• **Task goal**
Quote every line of the listing below word for word, with no changes.

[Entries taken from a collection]
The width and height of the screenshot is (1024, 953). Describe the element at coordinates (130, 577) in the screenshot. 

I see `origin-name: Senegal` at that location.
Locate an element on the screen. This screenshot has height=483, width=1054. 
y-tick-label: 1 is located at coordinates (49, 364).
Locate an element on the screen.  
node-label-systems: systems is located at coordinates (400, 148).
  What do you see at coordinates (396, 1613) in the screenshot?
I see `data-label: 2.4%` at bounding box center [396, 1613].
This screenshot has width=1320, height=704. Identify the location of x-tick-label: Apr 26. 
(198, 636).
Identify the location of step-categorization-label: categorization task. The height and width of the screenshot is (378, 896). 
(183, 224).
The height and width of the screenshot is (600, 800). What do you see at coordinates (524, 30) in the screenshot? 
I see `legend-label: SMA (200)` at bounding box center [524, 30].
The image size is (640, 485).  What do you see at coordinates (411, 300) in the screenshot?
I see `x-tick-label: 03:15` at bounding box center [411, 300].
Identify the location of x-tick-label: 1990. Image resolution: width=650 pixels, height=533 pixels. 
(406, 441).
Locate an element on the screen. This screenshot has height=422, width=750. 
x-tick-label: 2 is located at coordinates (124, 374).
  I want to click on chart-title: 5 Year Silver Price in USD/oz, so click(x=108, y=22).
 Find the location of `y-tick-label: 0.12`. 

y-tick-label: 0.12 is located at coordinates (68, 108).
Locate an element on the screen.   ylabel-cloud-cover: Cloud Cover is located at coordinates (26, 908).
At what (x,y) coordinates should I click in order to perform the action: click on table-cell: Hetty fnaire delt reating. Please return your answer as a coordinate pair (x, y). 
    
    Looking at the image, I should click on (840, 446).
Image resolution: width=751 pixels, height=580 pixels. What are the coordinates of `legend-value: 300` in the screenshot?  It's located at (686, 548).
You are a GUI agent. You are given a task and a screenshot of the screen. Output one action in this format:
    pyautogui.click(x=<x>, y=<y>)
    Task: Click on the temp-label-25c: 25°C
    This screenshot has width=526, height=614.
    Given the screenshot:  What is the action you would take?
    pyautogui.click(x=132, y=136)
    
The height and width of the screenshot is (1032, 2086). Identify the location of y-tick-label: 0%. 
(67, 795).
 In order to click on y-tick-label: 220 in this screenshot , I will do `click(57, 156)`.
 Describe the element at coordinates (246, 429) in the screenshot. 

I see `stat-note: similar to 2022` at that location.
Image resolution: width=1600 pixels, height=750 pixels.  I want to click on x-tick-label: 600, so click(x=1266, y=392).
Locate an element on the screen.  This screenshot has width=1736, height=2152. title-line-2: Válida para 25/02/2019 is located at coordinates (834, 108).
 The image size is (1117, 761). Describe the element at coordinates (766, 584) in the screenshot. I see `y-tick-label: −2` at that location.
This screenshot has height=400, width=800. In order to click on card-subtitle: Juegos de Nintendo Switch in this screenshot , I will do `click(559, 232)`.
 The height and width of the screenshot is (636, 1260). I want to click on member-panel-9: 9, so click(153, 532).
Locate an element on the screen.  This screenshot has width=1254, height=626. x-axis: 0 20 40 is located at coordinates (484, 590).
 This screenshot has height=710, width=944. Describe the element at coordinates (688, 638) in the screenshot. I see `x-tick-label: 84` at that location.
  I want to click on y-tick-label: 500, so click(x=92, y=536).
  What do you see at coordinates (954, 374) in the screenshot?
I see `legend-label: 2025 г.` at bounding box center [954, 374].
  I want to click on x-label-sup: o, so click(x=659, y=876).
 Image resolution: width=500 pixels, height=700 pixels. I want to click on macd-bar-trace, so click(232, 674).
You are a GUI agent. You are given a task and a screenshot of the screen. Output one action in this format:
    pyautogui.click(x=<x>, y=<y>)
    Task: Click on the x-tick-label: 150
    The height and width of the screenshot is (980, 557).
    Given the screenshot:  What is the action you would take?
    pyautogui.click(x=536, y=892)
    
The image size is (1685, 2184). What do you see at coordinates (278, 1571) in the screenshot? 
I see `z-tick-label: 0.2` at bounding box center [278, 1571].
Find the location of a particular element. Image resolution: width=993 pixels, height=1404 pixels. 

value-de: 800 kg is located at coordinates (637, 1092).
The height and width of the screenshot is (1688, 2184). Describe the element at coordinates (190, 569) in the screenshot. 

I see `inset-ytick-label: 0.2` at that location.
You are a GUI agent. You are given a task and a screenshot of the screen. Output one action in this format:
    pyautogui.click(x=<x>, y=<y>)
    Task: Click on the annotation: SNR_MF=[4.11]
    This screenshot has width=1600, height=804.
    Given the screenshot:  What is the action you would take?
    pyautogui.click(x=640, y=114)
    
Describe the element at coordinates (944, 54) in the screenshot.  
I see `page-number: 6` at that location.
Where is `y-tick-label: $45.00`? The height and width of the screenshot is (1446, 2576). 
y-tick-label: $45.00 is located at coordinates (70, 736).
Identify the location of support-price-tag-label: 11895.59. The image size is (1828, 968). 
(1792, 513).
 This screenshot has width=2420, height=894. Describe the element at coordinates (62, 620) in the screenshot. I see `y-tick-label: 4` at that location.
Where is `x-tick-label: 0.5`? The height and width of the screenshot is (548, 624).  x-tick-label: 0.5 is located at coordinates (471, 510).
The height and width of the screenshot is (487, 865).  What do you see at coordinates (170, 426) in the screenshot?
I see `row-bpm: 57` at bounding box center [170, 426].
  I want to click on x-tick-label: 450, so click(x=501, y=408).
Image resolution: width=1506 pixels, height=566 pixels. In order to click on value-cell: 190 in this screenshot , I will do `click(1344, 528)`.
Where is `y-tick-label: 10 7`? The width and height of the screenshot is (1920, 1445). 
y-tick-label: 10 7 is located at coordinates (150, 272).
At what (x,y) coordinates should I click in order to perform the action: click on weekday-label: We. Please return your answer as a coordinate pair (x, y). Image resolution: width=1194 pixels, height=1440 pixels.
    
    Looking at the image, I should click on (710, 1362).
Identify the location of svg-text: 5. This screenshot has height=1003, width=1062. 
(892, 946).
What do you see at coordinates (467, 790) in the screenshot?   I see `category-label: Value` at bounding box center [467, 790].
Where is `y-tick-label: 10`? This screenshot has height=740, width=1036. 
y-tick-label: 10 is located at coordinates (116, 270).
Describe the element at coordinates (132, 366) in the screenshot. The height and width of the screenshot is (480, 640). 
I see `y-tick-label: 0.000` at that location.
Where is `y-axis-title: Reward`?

• **Expected answer**
The width and height of the screenshot is (1024, 953). Describe the element at coordinates (130, 577) in the screenshot. 

I see `origin-name: Senegal` at that location.
Locate an element on the screen. This screenshot has height=483, width=1054. 
y-tick-label: 1 is located at coordinates (49, 364).
Locate an element on the screen.  
node-label-systems: systems is located at coordinates (400, 148).
  What do you see at coordinates (396, 1613) in the screenshot?
I see `data-label: 2.4%` at bounding box center [396, 1613].
This screenshot has width=1320, height=704. Identify the location of x-tick-label: Apr 26. 
(198, 636).
Identify the location of step-categorization-label: categorization task. The height and width of the screenshot is (378, 896). 
(183, 224).
The height and width of the screenshot is (600, 800). What do you see at coordinates (524, 30) in the screenshot? 
I see `legend-label: SMA (200)` at bounding box center [524, 30].
The image size is (640, 485).  What do you see at coordinates (411, 300) in the screenshot?
I see `x-tick-label: 03:15` at bounding box center [411, 300].
Identify the location of x-tick-label: 1990. Image resolution: width=650 pixels, height=533 pixels. 
(406, 441).
Locate an element on the screen. This screenshot has height=422, width=750. 
x-tick-label: 2 is located at coordinates (124, 374).
  I want to click on chart-title: 5 Year Silver Price in USD/oz, so click(x=108, y=22).
 Find the location of `y-tick-label: 0.12`. 

y-tick-label: 0.12 is located at coordinates (68, 108).
Locate an element on the screen.   ylabel-cloud-cover: Cloud Cover is located at coordinates (26, 908).
At what (x,y) coordinates should I click in order to perform the action: click on table-cell: Hetty fnaire delt reating. Please return your answer as a coordinate pair (x, y). 
    
    Looking at the image, I should click on (840, 446).
Image resolution: width=751 pixels, height=580 pixels. What are the coordinates of `legend-value: 300` in the screenshot?  It's located at (686, 548).
You are a GUI agent. You are given a task and a screenshot of the screen. Output one action in this format:
    pyautogui.click(x=<x>, y=<y>)
    Task: Click on the temp-label-25c: 25°C
    This screenshot has width=526, height=614.
    Given the screenshot:  What is the action you would take?
    pyautogui.click(x=132, y=136)
    
The height and width of the screenshot is (1032, 2086). Identify the location of y-tick-label: 0%. 
(67, 795).
 In order to click on y-tick-label: 220 in this screenshot , I will do `click(57, 156)`.
 Describe the element at coordinates (246, 429) in the screenshot. 

I see `stat-note: similar to 2022` at that location.
Image resolution: width=1600 pixels, height=750 pixels.  I want to click on x-tick-label: 600, so click(x=1266, y=392).
Locate an element on the screen.  This screenshot has width=1736, height=2152. title-line-2: Válida para 25/02/2019 is located at coordinates (834, 108).
 The image size is (1117, 761). Describe the element at coordinates (766, 584) in the screenshot. I see `y-tick-label: −2` at that location.
This screenshot has height=400, width=800. In order to click on card-subtitle: Juegos de Nintendo Switch in this screenshot , I will do `click(559, 232)`.
 The height and width of the screenshot is (636, 1260). I want to click on member-panel-9: 9, so click(153, 532).
Locate an element on the screen.  This screenshot has width=1254, height=626. x-axis: 0 20 40 is located at coordinates (484, 590).
 This screenshot has height=710, width=944. Describe the element at coordinates (688, 638) in the screenshot. I see `x-tick-label: 84` at that location.
  I want to click on y-tick-label: 500, so click(x=92, y=536).
  What do you see at coordinates (954, 374) in the screenshot?
I see `legend-label: 2025 г.` at bounding box center [954, 374].
  I want to click on x-label-sup: o, so click(x=659, y=876).
 Image resolution: width=500 pixels, height=700 pixels. I want to click on macd-bar-trace, so click(232, 674).
You are a GUI agent. You are given a task and a screenshot of the screen. Output one action in this format:
    pyautogui.click(x=<x>, y=<y>)
    Task: Click on the x-tick-label: 150
    The height and width of the screenshot is (980, 557).
    Given the screenshot:  What is the action you would take?
    pyautogui.click(x=536, y=892)
    
The image size is (1685, 2184). What do you see at coordinates (278, 1571) in the screenshot? 
I see `z-tick-label: 0.2` at bounding box center [278, 1571].
Find the location of a particular element. Image resolution: width=993 pixels, height=1404 pixels. 

value-de: 800 kg is located at coordinates (637, 1092).
The height and width of the screenshot is (1688, 2184). Describe the element at coordinates (190, 569) in the screenshot. 

I see `inset-ytick-label: 0.2` at that location.
You are a GUI agent. You are given a task and a screenshot of the screen. Output one action in this format:
    pyautogui.click(x=<x>, y=<y>)
    Task: Click on the annotation: SNR_MF=[4.11]
    This screenshot has width=1600, height=804.
    Given the screenshot:  What is the action you would take?
    pyautogui.click(x=640, y=114)
    
Describe the element at coordinates (944, 54) in the screenshot.  
I see `page-number: 6` at that location.
Where is `y-tick-label: $45.00`? The height and width of the screenshot is (1446, 2576). 
y-tick-label: $45.00 is located at coordinates (70, 736).
Identify the location of support-price-tag-label: 11895.59. The image size is (1828, 968). 
(1792, 513).
 This screenshot has width=2420, height=894. Describe the element at coordinates (62, 620) in the screenshot. I see `y-tick-label: 4` at that location.
Where is `x-tick-label: 0.5`? The height and width of the screenshot is (548, 624).  x-tick-label: 0.5 is located at coordinates (471, 510).
The height and width of the screenshot is (487, 865).  What do you see at coordinates (170, 426) in the screenshot?
I see `row-bpm: 57` at bounding box center [170, 426].
  I want to click on x-tick-label: 450, so click(x=501, y=408).
Image resolution: width=1506 pixels, height=566 pixels. In order to click on value-cell: 190 in this screenshot , I will do `click(1344, 528)`.
Where is `y-tick-label: 10 7`? The width and height of the screenshot is (1920, 1445). 
y-tick-label: 10 7 is located at coordinates (150, 272).
At what (x,y) coordinates should I click in order to perform the action: click on weekday-label: We. Please return your answer as a coordinate pair (x, y). Image resolution: width=1194 pixels, height=1440 pixels.
    
    Looking at the image, I should click on (710, 1362).
Identify the location of svg-text: 5. This screenshot has height=1003, width=1062. 
(892, 946).
What do you see at coordinates (467, 790) in the screenshot?   I see `category-label: Value` at bounding box center [467, 790].
Where is `y-tick-label: 10`? This screenshot has height=740, width=1036. 
y-tick-label: 10 is located at coordinates (116, 270).
Describe the element at coordinates (132, 366) in the screenshot. The height and width of the screenshot is (480, 640). 
I see `y-tick-label: 0.000` at that location.
Where is `y-axis-title: Reward`?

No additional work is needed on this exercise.